• RSS feed
  • Twitter
  • Facebook
  • Instagram
  • YouTube
  • LinkedIn


« back to blog

Blue Skies Ahead For Shared Solar In New York

Shared Solar ImageWhether they rent their home, own a condo or have a shaded roof, many New Yorkers are currently unable to install solar energy systems. According to the National Renewable Energy Laboratory, only 22-27% of residential roof space is suitable for on-site solar production. This leaves the majority of homes in the dark, without the economic and environmental benefits associated with solar.

2015 could be the year this changes.

Last week, Governor Cuomo’s 2015 Opportunity Agenda highlighted Shared Solar, also known as community net metering, as a way to millions of people to go solar for the first time. A shared renewable energy program would allow all electricity customers, including renters, to subscribe to local solar energy projects and get a credit on their electricity bills for their portion of the clean power produced. This would allow all New Yorkers to access the benefits of solar that eligible homeowners have long enjoyed, including lower, stable energy bills, a reduced carbon footprint, and a leading role in building healthier communities.

Across the country, there are at least 58 shared solar programs active in 22 states. In addition to the environmental benefits, these programs have been an important tool for local economic development. While the solar industry in New York already accounts for 5,000 jobs, this new program would be an important way to boost job creation and green investments.

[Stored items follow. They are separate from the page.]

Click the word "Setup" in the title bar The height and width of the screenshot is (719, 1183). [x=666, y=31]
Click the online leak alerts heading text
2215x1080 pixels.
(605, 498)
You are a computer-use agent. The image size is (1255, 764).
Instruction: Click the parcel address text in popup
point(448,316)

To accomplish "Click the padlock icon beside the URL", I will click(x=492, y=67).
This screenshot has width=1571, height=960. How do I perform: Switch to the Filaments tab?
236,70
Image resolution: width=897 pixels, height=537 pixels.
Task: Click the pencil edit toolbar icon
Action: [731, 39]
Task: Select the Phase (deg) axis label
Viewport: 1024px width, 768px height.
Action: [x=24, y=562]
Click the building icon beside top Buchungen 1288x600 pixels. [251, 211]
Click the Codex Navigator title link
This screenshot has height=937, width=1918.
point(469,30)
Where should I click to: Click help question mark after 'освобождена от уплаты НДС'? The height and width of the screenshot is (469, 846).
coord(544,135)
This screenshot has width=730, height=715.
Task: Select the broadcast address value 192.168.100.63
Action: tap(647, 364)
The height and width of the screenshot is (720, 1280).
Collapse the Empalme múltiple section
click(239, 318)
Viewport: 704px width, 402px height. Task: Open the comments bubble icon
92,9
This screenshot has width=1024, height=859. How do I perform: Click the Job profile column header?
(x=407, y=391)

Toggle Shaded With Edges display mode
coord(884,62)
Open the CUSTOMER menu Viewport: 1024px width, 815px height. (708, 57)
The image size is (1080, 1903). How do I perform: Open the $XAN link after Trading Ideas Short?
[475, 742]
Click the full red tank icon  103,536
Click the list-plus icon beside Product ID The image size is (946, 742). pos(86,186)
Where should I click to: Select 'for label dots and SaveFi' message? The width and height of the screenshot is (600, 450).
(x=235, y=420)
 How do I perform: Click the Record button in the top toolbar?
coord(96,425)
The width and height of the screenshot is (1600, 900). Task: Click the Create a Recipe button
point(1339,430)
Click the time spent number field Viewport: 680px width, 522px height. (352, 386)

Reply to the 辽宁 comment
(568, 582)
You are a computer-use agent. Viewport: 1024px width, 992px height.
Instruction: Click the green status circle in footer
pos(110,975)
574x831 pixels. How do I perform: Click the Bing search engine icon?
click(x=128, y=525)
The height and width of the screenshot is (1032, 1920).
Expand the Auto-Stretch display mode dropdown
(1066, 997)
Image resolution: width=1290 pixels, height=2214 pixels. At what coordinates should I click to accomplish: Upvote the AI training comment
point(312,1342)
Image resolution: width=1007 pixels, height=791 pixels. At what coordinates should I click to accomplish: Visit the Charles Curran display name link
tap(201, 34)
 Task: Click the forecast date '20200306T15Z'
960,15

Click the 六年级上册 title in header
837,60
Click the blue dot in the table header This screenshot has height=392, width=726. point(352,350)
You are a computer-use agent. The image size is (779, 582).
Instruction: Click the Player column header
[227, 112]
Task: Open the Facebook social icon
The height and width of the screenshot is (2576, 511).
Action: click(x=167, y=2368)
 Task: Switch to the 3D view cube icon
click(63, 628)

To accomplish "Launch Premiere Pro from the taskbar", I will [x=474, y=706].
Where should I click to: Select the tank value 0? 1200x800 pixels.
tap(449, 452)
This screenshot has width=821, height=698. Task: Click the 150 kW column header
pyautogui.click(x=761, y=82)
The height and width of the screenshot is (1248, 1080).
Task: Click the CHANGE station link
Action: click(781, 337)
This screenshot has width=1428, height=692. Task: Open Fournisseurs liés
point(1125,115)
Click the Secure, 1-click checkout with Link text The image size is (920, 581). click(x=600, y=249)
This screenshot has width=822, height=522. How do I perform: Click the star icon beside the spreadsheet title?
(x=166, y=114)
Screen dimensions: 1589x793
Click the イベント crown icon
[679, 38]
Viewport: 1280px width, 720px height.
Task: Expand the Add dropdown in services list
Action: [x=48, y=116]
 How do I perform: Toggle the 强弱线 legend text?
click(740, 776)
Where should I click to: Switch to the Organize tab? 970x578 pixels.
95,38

This spring, the New York Public Service Commission (PSC) plans to launch in a consultative process to assess New York’s shared renewable energy potential and program design.  This initiative supports the goals of the Governor’s signature NY-Sun Initiative and Reforming the Energy Vision (REV) regulatory process, both groundbreaking efforts to advance clean energy in New York State.

To learn more about Shared Solar in NYC, please email Elana Bulman at elana[at]solar1[dot]org.

Photo courtesy of Vote Solar.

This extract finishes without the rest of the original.